Immunostained samples were examined by an Axioimager (Zeiss) attached to a confocal laser scanning head, LSM5 Exciter (Zeiss). Either one Z-plane or maximum intensity Z projections of selected planes have been shown in the figures after contrast and brightness were adjusted uniformly across the field using Photoshop (Adobe). No features were added or removed in the process.

The total tubulin intensity of the spindle was estimated using the following formula. Two areas (1,2) were drawn on the maximum intensity projection made from z-series of images taken using the same gain (500). Area 1 includes the spindle and surrounding region, and area 2 includes mainly the spindle. The result was then taken as: [I₂-(I₁-I₂)N₂/(N₁-N₂)]/L, where I and N are the total pixel intensity and pixel number in the specified area, respectively, and L is the laser power.

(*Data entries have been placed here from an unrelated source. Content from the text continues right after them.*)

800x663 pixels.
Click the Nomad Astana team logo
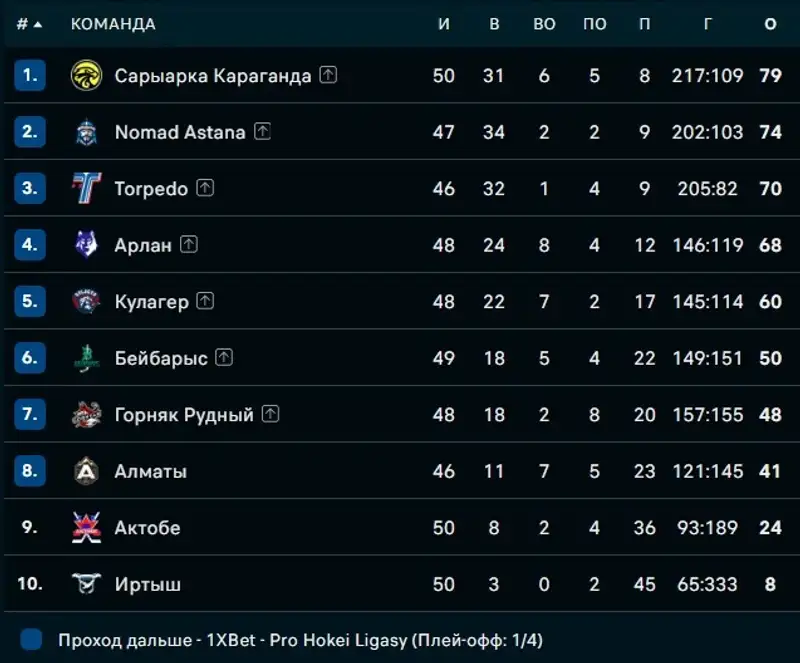tap(87, 132)
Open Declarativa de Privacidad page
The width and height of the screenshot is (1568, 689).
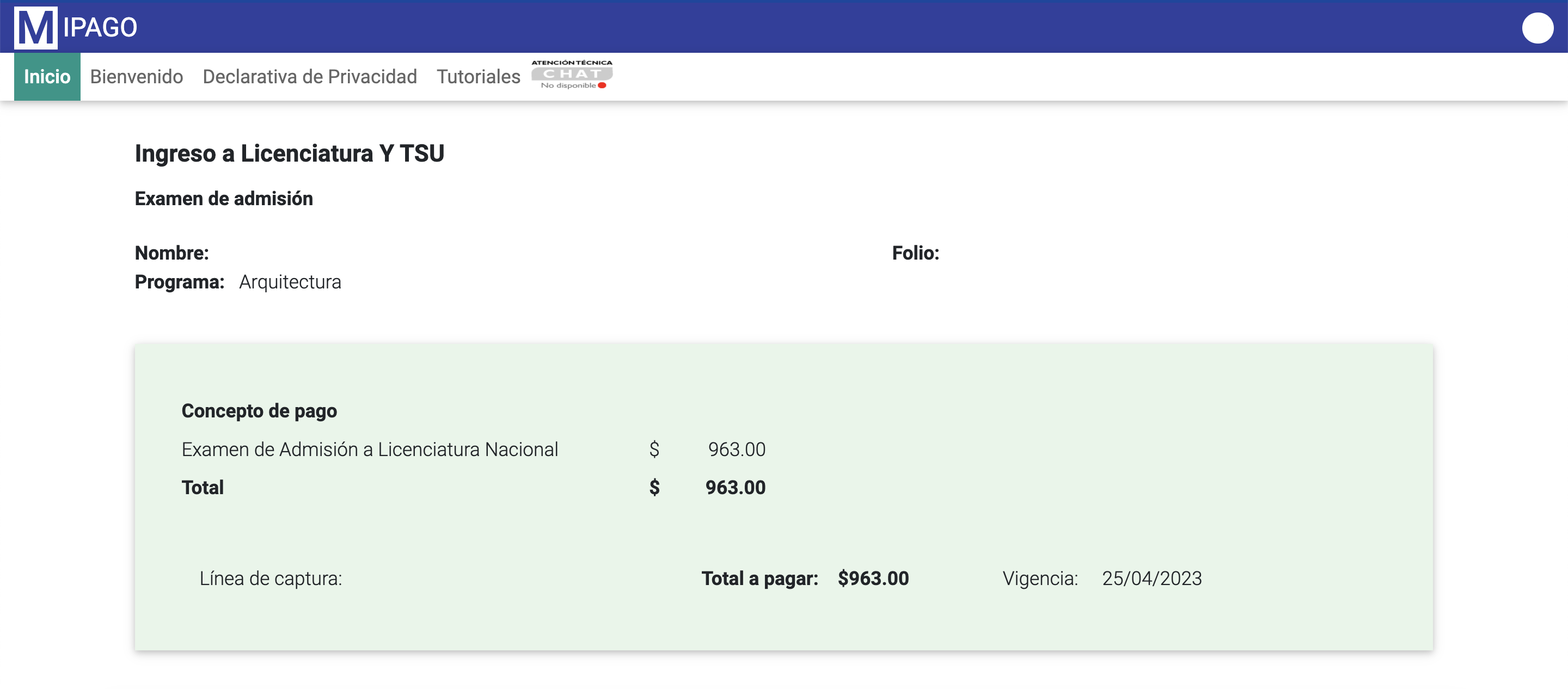click(309, 77)
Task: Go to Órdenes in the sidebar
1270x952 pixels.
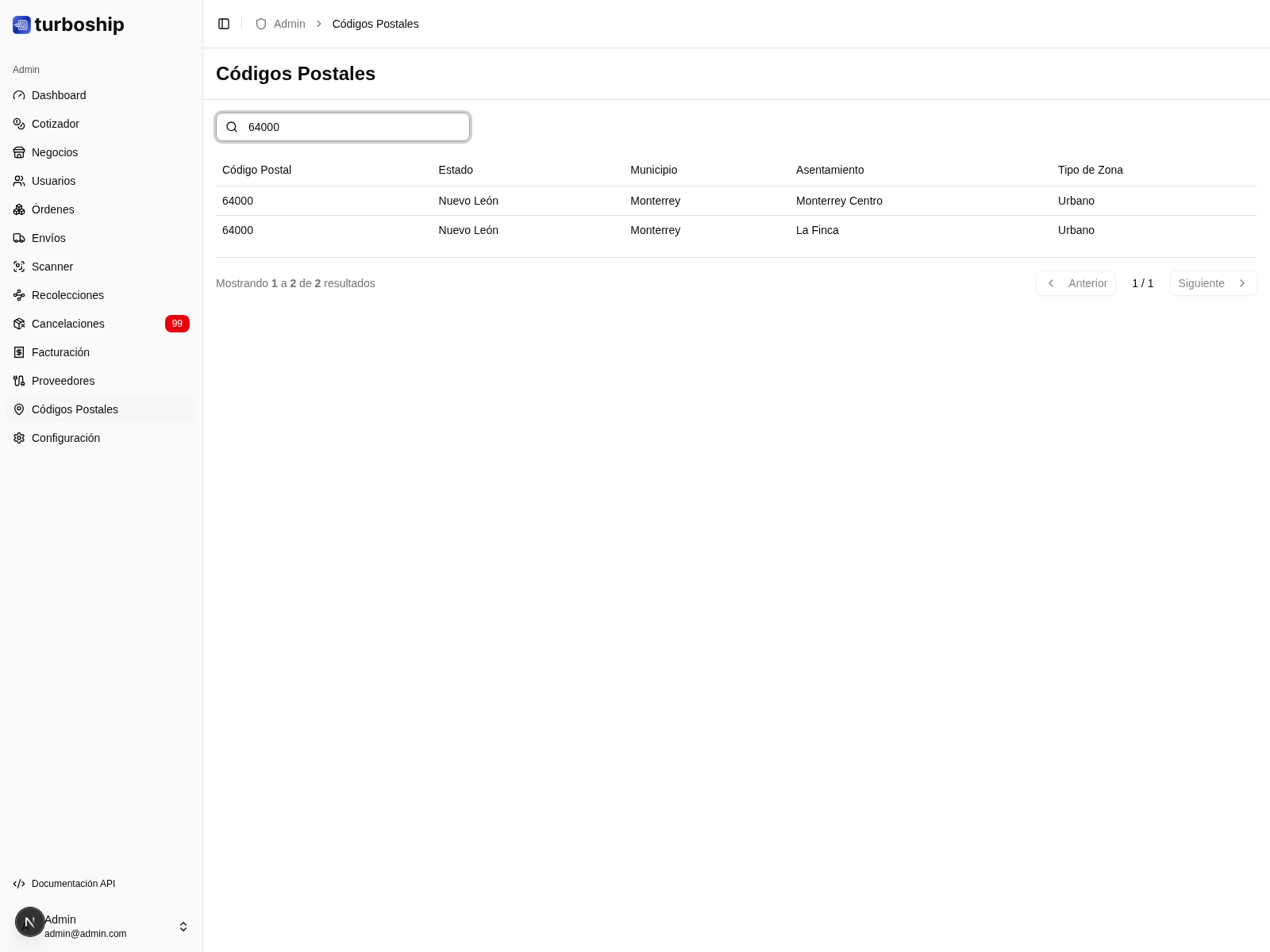Action: pos(52,209)
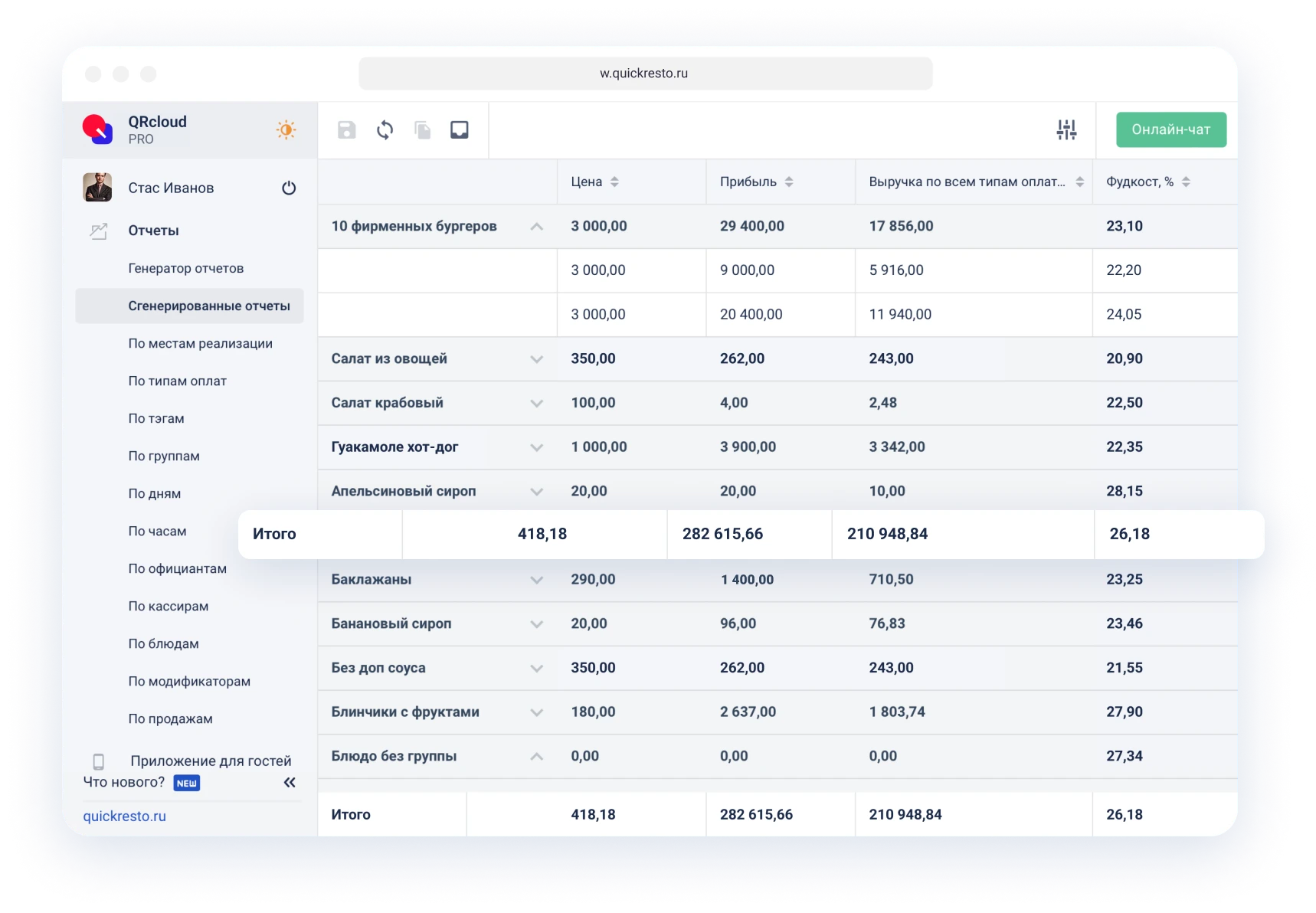Open the Онлайн-чат button
Image resolution: width=1316 pixels, height=913 pixels.
[1170, 129]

Immunoblotting of egg chambers were carried out using fluorescent secondary antibodies (Li-Cor) and detected by an Odyssey scanner (Li-Cor). Ovaries were first dissected in methanol to prevent protein degradation, and then ones at stages 1–10 and 14 were identified according to morphology.

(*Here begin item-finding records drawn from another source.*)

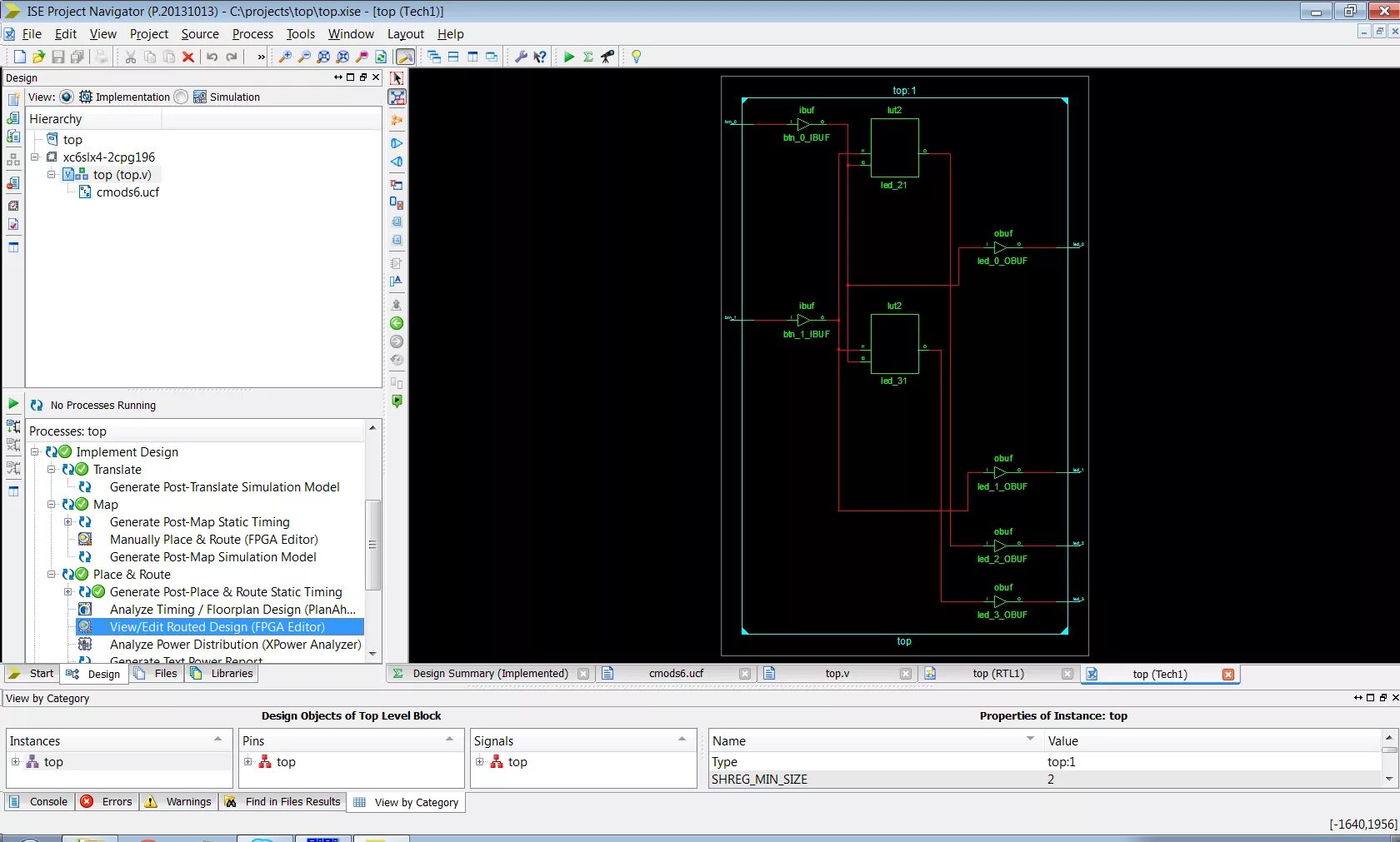Click the Processes panel vertical scrollbar
1400x842 pixels.
point(372,544)
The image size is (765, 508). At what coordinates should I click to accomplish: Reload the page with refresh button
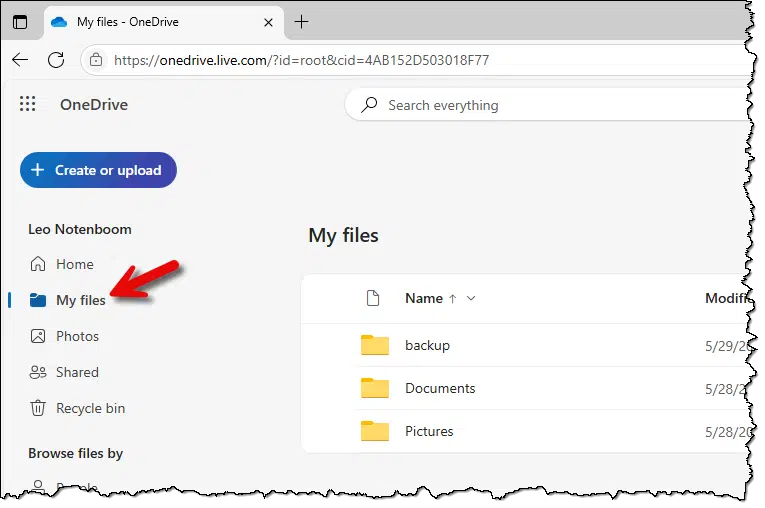(x=56, y=60)
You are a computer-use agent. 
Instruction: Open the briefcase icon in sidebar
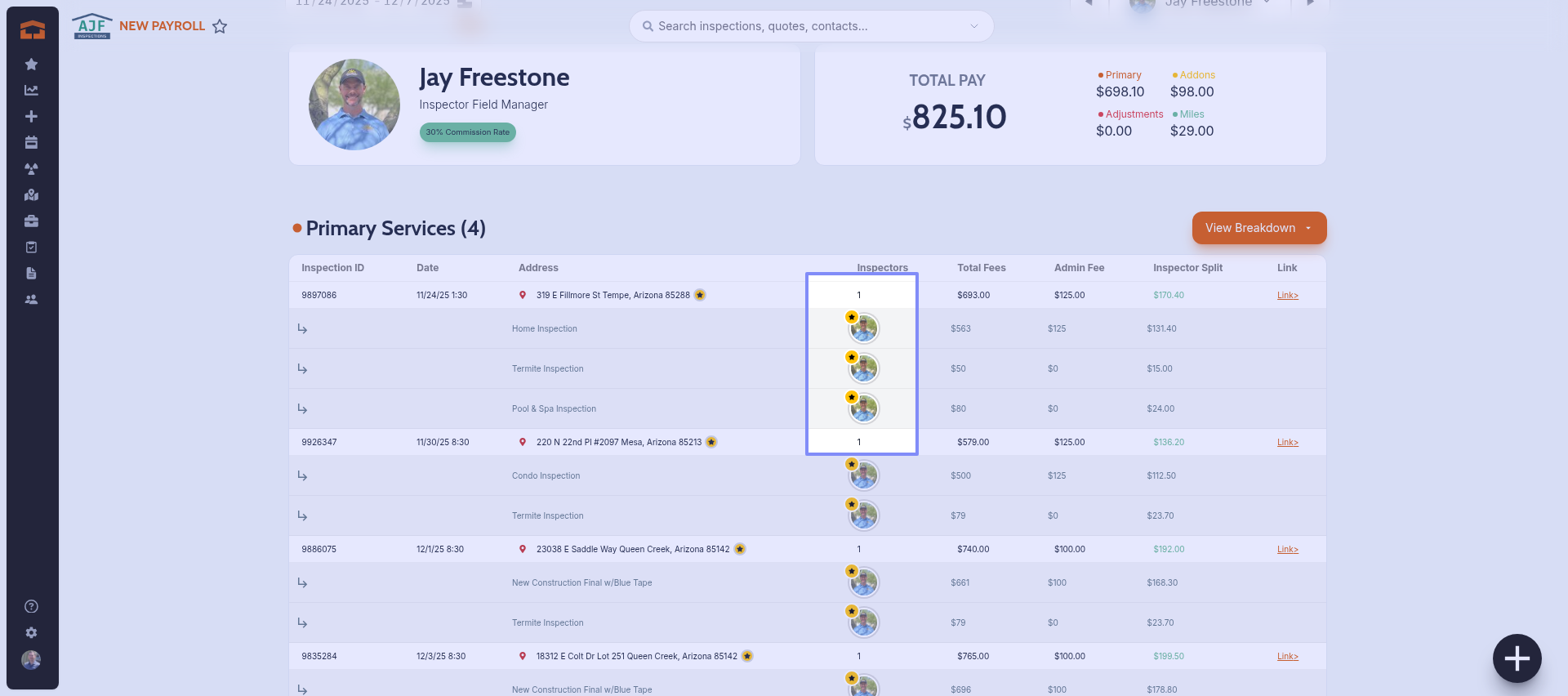[x=31, y=221]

The primary antibodies used in this study include antibodies against α-tubulin (mouse monoclonal DM1A; 1:500; Sigma), Lamin (mouse monoclonal ADL67.10; 1∶100; Developmental Studies Hybridoma Bank, or mouse monoclonal ADL84; 1∶200; kind gift from P. Fisher, SUNY), γ-H2Av (rabbit polyclonal; 1∶25; Lancaster et al., 2010), phosphorylated H3 at serine10 (rabbit polyclonal; 1∶500; Millipore), Cyclin B (mouse monoclonal F2F4; 1∶100; Developmental Studies Hybridoma Bank), D-TACC (rabbit polyclonal D-TACC-CTD; 1∶1000; this study), Subito (rat polyclonal antibody; 1∶250; this study). The polyclonal rabbit D-TACC-CTD antibody was made against D-TACC-CTD expressed in E. coli from a construct kindly given by J. Raff, Oxford (Gergely et al., 2000). The polyclonal rat Subito antibody was made against GST-Subito expressed in E. coli. The secondary antibodies were purchased from Jackson Immunologicals or Molecular Probes.

RNA interference and immunostaining was carried out according to Dzhindzhev et al. (Dzhindzhev et al., 2005). dsRNA was produced from wild-type genomic DNA using a pair of primers (5′-CGACTCACTATAGGGAGATTGGCTGTGCTGGGATTT-3′, 5′-CGACTCACTATAGGGAGAGCCGTTCTGCACCTCATT-3′). dsRNA corresponding to E. coli β-lactamase gene was used as a control. The cells were fixed and immunostained after three and five days' incubation with dsRNA.

We thank the Bloomington Stock Center, Exelixis, BACPAC Resources Center, Developmental Studies Hybridoma Bank, J. Raff and W. Theurkauf for providing reagents. We also thank Heather Syred, Sally Beard, Manuel Breuer and Elvira Nikalayevich for invaluable assistance.